The company restructured its South African operation so that it now has a BBBEE ownership of 51%. In its results for the year to 31st December 2023, the company reported revenue down 1% and an after-tax profit of R19.7 million. The tangible net asset value (NAV) rose to 344c from 317c. The company had net cash of R127.7 million. Headline earnings per share (HEPS) was 42c, up from a loss of 2c in the previous year. The company said, "The Group delivered a strong FY23 statutory EBIT outcome of $47.9 million, up from $1.5 million in the previous reporting period."
The company listed on the JSE on 9th July 2021 and has traded sporadically since then, with many days where there was no volume. The average value traded per day is about R40,000, which makes it barely practical for investment by private investors. On 9th October 2024, the company announced its intention to delist from both the ASX and the JSE once shareholder approvals had been obtained.
Our opinion on the current state of BALWIN(BWN)Balwin Properties (BWN) is a developer of secure sectional title properties in South Africa. The company is now turning its attention to renting out some of the properties that it develops to improve its income. The company reports strong demand for its units and is also moving into supplying solar power and internet fibre. The share was listed 5 years ago at R10 per share but trades today for 270c. Obviously, the property development market is a function of consumers' disposable income and the state of the economy. The last three years have been very tough for consumers, and the economy has been in a full-blown recession.
In our view, the move to rental is a good one as it will build up a passive income which can be used to meet fixed overheads and contribute to profits. Balwin owns 25% of Balwin Rental, which has the right to buy as many as 4,544 units developed by Balwin. This should help to stabilize the company's income. Eventually, it is expected that Balwin Rentals will be listed.
On 4th October 2020, the company launched its Mooikloof Mega City construction project as a R44bn public/private partnership aimed at middle-income South Africans who earn between R3,500 and R22,000 a month (known as the "gap housing market"). This caused the share to rise by 13%.

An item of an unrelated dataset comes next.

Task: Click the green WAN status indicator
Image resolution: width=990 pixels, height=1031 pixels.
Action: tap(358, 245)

In its results for the year to 29th February 2024, the company reported revenue down 29% and headline earnings per share (HEPS) down 48%. The company's net asset value (NAV) increased 4% to 858.49c per share. The company said, "The annuity business portfolio experienced strong growth off a low base and increased its revenue to R132.5 million, contributing 5.6% (2023: 2.3%) to the total group revenue." The group ended the period with a loan-to-value (LTV) of 40.5%.

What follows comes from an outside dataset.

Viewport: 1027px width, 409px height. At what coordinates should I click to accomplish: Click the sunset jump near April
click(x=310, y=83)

In a voluntary update on 24th July 2024, the company stated its intention to increase its rental portfolio up to 7,300 units over the next 8 to 10 years. This is seen as complementing its build capacity of 2,000 to 3,000 units per annum.

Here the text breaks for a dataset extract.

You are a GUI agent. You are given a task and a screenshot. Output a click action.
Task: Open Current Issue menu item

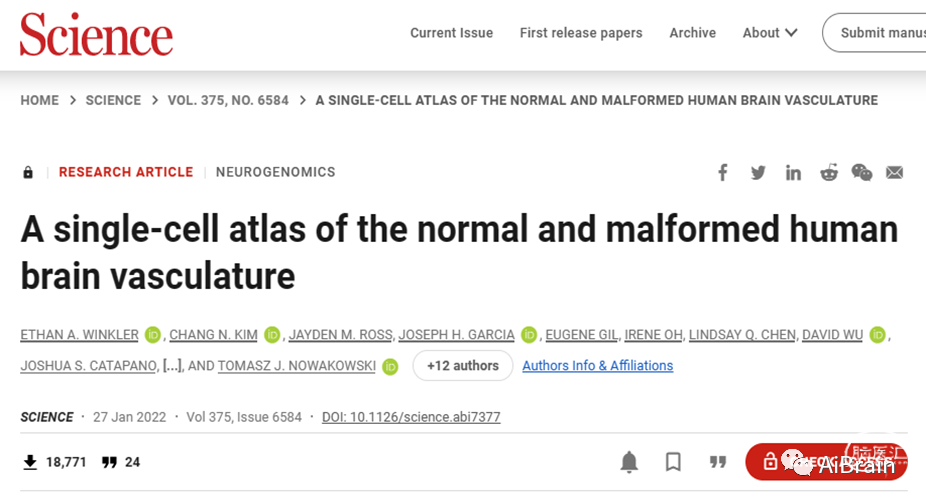point(452,33)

In a trading statement for the six months to 31st August 2024, the company estimated that HEPS would fall by between 54% and 59%. The company said, "Activity in the residential property sector remained under significant pressure during the interim period owing predominantly to the prolonged high-interest rate environment."
Technically, the share has been in a long-term downward trend, and we advise waiting for it to break up through its downward trendline before investigating further. That appears to be in the process of happening (27-9-24). We believe it will recover as the economy recovers. It is trading for 25% of its net asset value (NAV) - which looks really cheap.